Task details
Each line of the entries, from the first to the line containing "Task: Click the McAfee", is to be transcribed exactly as it stands; include no other lines.

Information
════
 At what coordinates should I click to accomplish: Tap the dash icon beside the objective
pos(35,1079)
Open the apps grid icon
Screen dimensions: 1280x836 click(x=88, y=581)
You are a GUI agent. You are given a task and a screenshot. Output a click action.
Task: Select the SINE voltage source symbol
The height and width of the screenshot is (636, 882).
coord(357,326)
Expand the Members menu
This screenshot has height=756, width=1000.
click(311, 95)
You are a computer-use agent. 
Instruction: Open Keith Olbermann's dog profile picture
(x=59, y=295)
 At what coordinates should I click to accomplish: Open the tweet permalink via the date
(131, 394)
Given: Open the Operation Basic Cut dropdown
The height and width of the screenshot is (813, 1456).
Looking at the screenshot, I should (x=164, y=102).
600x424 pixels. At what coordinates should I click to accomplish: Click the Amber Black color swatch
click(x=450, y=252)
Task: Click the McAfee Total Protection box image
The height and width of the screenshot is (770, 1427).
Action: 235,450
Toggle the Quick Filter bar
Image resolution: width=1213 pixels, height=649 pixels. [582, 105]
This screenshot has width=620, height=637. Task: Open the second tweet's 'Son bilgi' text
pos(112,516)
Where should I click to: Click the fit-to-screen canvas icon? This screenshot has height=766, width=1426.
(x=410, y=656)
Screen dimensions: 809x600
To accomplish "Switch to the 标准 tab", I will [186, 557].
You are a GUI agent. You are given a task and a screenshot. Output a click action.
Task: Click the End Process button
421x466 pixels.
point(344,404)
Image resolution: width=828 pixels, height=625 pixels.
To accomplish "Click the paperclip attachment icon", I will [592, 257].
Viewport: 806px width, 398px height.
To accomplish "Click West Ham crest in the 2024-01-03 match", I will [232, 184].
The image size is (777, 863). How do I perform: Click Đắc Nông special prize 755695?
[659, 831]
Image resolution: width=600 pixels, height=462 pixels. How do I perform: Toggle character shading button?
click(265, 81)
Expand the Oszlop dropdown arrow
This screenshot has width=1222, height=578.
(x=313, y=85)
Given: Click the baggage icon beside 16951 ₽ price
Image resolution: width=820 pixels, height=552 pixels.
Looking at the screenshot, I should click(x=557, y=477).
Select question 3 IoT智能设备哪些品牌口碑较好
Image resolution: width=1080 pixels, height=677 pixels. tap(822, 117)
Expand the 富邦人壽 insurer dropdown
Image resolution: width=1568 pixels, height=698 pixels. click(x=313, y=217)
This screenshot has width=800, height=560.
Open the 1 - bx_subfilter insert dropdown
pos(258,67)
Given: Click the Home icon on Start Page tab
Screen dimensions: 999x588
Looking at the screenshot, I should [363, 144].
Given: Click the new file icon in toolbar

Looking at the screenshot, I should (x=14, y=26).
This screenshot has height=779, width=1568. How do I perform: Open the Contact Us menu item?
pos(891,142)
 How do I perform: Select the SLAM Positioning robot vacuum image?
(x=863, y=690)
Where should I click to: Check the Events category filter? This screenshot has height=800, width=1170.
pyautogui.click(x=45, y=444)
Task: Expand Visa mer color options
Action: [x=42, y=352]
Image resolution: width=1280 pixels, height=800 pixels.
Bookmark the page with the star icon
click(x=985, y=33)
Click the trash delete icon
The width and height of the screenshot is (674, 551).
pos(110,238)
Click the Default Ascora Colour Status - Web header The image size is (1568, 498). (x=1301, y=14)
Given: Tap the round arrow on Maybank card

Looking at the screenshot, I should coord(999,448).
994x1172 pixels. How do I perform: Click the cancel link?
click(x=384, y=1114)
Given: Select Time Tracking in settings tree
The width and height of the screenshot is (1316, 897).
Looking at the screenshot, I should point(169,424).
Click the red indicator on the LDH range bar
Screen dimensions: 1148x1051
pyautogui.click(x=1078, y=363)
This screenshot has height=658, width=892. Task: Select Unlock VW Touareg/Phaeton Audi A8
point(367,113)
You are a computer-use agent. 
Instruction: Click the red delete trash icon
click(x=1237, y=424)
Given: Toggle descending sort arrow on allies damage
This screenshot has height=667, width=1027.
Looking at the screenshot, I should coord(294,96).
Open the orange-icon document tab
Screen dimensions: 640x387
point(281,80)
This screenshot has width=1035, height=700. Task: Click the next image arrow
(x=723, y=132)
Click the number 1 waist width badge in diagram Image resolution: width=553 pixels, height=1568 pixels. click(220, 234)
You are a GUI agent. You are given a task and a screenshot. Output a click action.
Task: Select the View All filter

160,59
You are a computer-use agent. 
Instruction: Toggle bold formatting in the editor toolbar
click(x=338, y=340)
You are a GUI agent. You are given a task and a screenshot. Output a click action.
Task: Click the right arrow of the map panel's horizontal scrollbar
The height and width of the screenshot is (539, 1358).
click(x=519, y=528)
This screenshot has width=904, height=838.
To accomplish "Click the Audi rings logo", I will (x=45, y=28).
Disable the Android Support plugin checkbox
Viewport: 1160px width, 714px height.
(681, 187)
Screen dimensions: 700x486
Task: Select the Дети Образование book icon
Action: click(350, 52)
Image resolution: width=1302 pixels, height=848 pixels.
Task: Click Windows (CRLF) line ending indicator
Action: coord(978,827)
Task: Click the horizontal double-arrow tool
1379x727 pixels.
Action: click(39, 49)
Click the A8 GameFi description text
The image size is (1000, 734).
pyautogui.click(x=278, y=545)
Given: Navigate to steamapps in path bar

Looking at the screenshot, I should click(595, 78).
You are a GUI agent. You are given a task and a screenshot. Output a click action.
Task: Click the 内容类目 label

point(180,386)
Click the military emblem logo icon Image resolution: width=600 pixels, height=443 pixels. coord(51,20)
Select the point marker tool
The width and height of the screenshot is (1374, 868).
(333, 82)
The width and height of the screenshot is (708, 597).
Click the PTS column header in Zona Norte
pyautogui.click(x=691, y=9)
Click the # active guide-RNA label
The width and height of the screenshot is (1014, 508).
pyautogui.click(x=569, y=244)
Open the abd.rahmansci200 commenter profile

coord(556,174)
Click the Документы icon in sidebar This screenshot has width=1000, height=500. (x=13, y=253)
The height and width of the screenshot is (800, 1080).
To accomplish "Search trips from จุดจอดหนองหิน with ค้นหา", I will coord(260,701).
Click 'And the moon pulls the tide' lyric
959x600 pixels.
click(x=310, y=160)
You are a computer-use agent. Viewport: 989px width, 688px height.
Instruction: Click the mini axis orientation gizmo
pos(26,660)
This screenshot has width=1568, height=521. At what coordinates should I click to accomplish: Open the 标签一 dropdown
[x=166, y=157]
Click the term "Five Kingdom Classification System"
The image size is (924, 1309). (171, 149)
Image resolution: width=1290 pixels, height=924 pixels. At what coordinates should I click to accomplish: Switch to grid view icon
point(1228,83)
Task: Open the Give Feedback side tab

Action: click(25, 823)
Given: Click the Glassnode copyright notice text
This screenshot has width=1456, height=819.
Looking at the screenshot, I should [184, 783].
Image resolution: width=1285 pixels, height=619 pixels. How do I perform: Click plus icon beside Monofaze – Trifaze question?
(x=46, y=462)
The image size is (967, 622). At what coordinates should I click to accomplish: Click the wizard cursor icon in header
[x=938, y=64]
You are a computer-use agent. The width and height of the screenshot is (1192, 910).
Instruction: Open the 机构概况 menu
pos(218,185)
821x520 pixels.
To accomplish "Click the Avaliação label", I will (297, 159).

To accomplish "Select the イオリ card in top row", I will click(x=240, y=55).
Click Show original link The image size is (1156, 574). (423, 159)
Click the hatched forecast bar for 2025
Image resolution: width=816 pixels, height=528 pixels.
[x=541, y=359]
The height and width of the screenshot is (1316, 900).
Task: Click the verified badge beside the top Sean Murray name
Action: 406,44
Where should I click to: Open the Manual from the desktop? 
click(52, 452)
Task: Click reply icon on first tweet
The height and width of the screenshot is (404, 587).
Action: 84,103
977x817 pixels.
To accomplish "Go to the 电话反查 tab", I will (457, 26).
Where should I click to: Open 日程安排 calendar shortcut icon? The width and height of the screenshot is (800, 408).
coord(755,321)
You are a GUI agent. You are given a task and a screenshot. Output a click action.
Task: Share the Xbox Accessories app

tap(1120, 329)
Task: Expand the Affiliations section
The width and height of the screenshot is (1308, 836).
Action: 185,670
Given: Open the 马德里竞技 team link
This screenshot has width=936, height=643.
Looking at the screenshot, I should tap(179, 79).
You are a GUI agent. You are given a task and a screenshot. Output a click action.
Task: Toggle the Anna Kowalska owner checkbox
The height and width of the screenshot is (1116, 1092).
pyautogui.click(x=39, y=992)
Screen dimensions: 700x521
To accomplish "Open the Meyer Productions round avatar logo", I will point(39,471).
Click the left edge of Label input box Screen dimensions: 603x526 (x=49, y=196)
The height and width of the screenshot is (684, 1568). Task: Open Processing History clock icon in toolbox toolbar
════
Finished exercise
 At what coordinates should I click to accomplish: Tap the dash icon beside the objective
pos(35,1079)
Open the apps grid icon
Screen dimensions: 1280x836 click(x=88, y=581)
You are a GUI agent. You are given a task and a screenshot. Output a click action.
Task: Select the SINE voltage source symbol
The height and width of the screenshot is (636, 882).
coord(357,326)
Expand the Members menu
This screenshot has height=756, width=1000.
click(311, 95)
You are a computer-use agent. 
Instruction: Open Keith Olbermann's dog profile picture
(x=59, y=295)
 At what coordinates should I click to accomplish: Open the tweet permalink via the date
(131, 394)
Given: Open the Operation Basic Cut dropdown
The height and width of the screenshot is (813, 1456).
Looking at the screenshot, I should (x=164, y=102).
600x424 pixels. At what coordinates should I click to accomplish: Click the Amber Black color swatch
click(x=450, y=252)
Task: Click the McAfee Total Protection box image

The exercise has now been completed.